Bad Moon Rising Page 74


Vic sipped from the can of Coke she’d bought him from the vending machine. It felt soooo good on his burned throat.


Two vampires came past him, shooting him a brief and uncertain glance as they bent toward the dead nurse. One of them cut his own forearm and moved to hold it out over the nurse’s slack lips.


Vic shook his head. “No. Leave her be.”


The vampire who had cut himself looked up surprised. “She’s meat for the master.”


“Leave her be!” Vic barked, lowering his towel.


The second vampire made a rude sound. “Ruger said—”


Vic’s one good eye was like a blue laser. “Ruger said? Ruger? Who the hell is Ruger to say shit?” The morphine was dulling the pain and giving him some of himself back. “Do you know who I am?”


The vampires said nothing.


“I’m the Man’s right hand, you pasty-faced shitbags. Ruger doesn’t tell you what to do—I do. And if you don’t like it, then why don’t you take it up with the Man?”


Terror blossomed in their faces.


Vic got up and walked over to the closest one and crowded him. Vic’s burned face was a more frightening spectacle than their pale masks, and in Vic’s eyes the vampires could imagine the face of the Man.

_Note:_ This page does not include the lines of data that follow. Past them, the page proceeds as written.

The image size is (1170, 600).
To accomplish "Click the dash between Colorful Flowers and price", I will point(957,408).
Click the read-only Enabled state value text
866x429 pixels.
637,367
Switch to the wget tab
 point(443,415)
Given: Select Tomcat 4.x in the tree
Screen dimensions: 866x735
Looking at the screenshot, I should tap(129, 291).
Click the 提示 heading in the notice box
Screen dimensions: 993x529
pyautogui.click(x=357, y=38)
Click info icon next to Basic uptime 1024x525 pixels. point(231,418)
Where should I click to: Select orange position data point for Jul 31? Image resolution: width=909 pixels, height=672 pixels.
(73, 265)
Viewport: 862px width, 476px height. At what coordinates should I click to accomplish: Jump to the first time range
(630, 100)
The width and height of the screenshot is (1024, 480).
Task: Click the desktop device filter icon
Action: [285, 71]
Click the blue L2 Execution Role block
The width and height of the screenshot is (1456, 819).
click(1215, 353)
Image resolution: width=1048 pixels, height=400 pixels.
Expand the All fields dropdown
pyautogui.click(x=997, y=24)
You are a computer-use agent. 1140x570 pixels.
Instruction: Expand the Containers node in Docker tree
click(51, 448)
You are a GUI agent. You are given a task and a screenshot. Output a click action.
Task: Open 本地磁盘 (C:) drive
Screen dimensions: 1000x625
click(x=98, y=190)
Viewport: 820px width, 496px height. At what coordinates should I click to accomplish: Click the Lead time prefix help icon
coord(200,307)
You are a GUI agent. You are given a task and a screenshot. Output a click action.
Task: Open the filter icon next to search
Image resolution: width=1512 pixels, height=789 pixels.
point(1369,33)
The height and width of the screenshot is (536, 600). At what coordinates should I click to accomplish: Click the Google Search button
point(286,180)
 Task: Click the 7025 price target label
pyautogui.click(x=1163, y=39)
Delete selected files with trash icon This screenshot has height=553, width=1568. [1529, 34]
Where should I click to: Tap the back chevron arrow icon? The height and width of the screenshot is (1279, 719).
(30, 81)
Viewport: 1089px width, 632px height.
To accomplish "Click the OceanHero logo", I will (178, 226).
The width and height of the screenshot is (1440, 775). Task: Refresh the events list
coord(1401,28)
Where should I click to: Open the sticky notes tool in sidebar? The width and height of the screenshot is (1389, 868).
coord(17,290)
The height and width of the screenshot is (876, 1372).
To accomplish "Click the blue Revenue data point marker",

They shrank back.


“This one stays dead,” Vic told them. “You two had better make sure no one else screws with her or I’ll bury you both down deep and tight and you’ll never be able to feed, never be able to rise. You’ll stay down there and rot—forever!”


The two vampires fled, leaving Vic in the ER waiting room with the dead nurse. There were other corpses there as well, but Vic didn’t give a damn about them. He only wanted the nurse left alone. She had been kind to him. He found the towel and pressed it against his face as he sat.


2


Susco and Gunn watched the slaughter from the stage, the two of them rooted to the boards as the vampires tore into the audience. Each of them wanted to believe that this was some kind of publicity stunt, some elaborate prank being played on them by Crow. But when they saw the reporter from Channel 3 go down with half his face torn away any chance they had for self-deception, and any hope there was of this being a joke, died right there.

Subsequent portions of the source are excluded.